* [The data]:
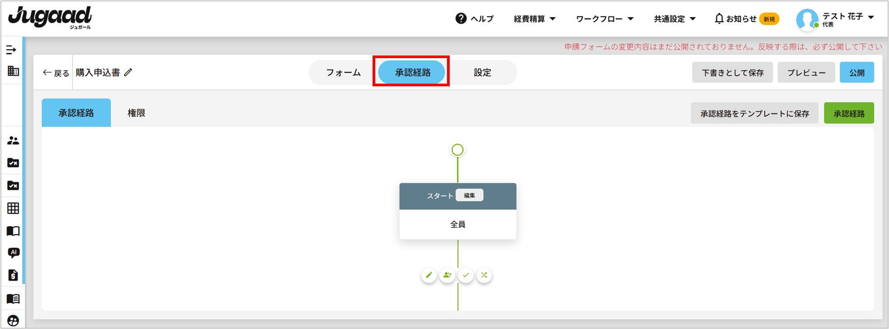Click the add-approver people icon on the route

tap(447, 275)
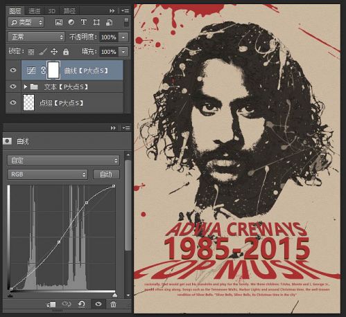Open the RGB channel dropdown
This screenshot has width=346, height=317.
coord(47,174)
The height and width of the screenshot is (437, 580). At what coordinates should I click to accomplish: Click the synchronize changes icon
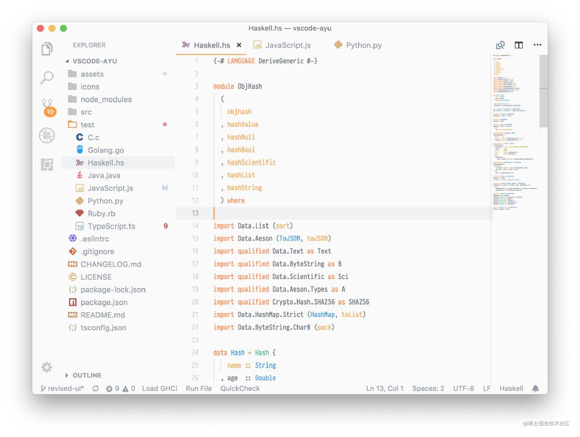point(96,388)
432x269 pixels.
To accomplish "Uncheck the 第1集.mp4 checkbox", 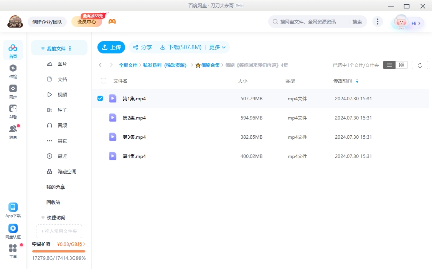I will 100,98.
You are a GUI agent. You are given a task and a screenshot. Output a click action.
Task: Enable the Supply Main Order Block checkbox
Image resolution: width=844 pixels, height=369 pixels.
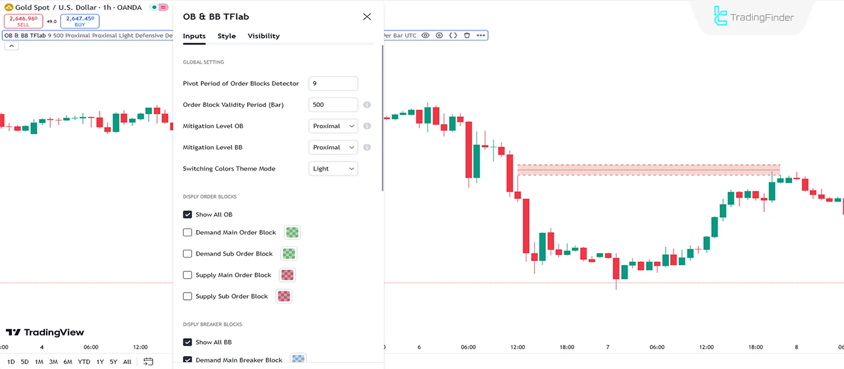coord(188,275)
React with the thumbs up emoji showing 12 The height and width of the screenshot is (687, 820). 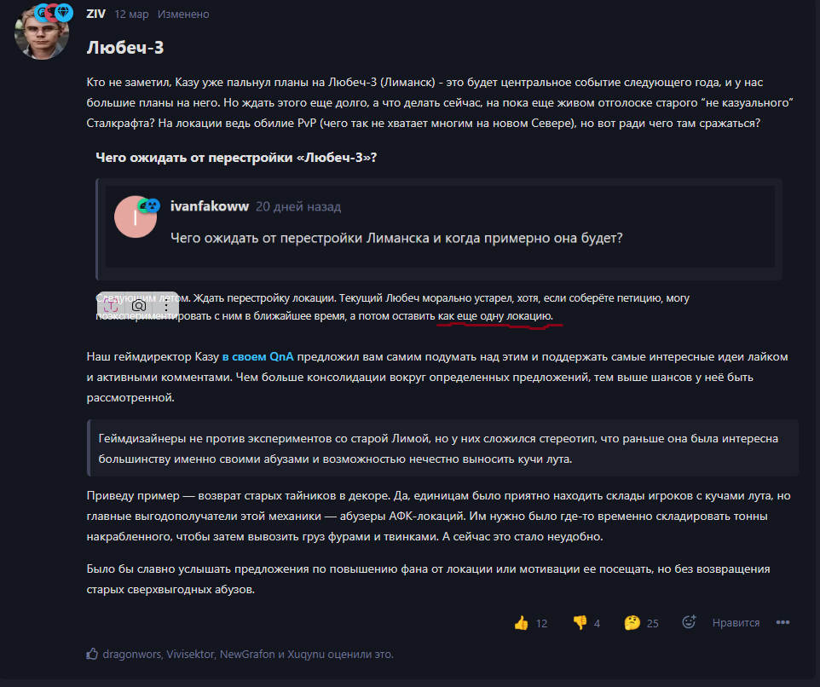[x=522, y=623]
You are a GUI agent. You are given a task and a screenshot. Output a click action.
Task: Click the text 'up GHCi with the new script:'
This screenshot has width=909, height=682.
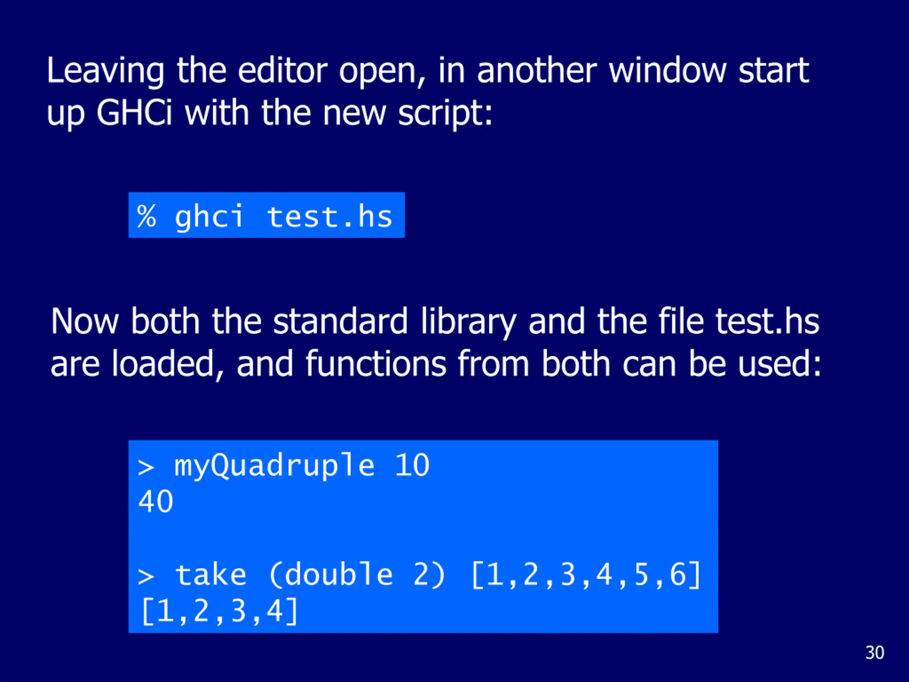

* [Directions]: Your task is to restate word for word the lines from the one containing "Task: Click the" through the last line of the data, both ends included, with no pictures.

* [Solved exercise]:
Task: Click the text 'up GHCi with the new script:'
This screenshot has width=909, height=682.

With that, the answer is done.